▸ **WORK ORDER**: In the entries that follow, identify the line containing "Click the Save Changes button" and return it together with all later lines, exactly as they appear.

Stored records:

━━━━━━━━

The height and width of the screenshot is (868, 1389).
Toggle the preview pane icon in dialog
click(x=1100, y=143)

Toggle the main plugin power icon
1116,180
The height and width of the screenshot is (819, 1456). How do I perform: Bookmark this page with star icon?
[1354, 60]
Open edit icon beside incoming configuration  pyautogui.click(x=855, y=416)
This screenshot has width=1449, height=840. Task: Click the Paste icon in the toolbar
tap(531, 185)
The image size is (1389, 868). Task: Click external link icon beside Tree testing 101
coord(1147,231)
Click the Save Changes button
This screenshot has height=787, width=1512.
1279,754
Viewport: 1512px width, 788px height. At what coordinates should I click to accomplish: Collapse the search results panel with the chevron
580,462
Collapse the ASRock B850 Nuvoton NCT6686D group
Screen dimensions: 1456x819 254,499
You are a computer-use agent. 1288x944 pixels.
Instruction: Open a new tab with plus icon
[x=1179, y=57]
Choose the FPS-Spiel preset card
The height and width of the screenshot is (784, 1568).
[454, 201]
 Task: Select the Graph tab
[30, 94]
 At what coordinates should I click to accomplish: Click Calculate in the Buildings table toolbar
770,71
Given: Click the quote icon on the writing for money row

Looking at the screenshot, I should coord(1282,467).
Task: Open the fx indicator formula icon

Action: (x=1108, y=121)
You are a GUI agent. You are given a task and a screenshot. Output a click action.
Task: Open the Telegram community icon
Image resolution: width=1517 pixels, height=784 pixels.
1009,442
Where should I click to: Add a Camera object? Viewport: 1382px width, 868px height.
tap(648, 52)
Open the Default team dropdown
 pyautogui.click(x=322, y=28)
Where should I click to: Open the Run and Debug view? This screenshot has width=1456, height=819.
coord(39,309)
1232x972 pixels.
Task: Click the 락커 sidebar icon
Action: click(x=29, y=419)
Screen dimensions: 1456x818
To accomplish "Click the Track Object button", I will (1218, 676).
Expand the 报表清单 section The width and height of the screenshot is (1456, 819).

━━━━━━━━

▸ **WRITTEN RESPONSE**:
Click the Save Changes button
This screenshot has height=787, width=1512.
1279,754
Viewport: 1512px width, 788px height. At what coordinates should I click to accomplish: Collapse the search results panel with the chevron
580,462
Collapse the ASRock B850 Nuvoton NCT6686D group
Screen dimensions: 1456x819 254,499
You are a computer-use agent. 1288x944 pixels.
Instruction: Open a new tab with plus icon
[x=1179, y=57]
Choose the FPS-Spiel preset card
The height and width of the screenshot is (784, 1568).
[454, 201]
 Task: Select the Graph tab
[30, 94]
 At what coordinates should I click to accomplish: Click Calculate in the Buildings table toolbar
770,71
Given: Click the quote icon on the writing for money row

Looking at the screenshot, I should coord(1282,467).
Task: Open the fx indicator formula icon

Action: (x=1108, y=121)
You are a GUI agent. You are given a task and a screenshot. Output a click action.
Task: Open the Telegram community icon
Image resolution: width=1517 pixels, height=784 pixels.
1009,442
Where should I click to: Add a Camera object? Viewport: 1382px width, 868px height.
tap(648, 52)
Open the Default team dropdown
 pyautogui.click(x=322, y=28)
Where should I click to: Open the Run and Debug view? This screenshot has width=1456, height=819.
coord(39,309)
1232x972 pixels.
Task: Click the 락커 sidebar icon
Action: click(x=29, y=419)
Screen dimensions: 1456x818
To accomplish "Click the Track Object button", I will (1218, 676).
Expand the 报表清单 section The width and height of the screenshot is (1456, 819).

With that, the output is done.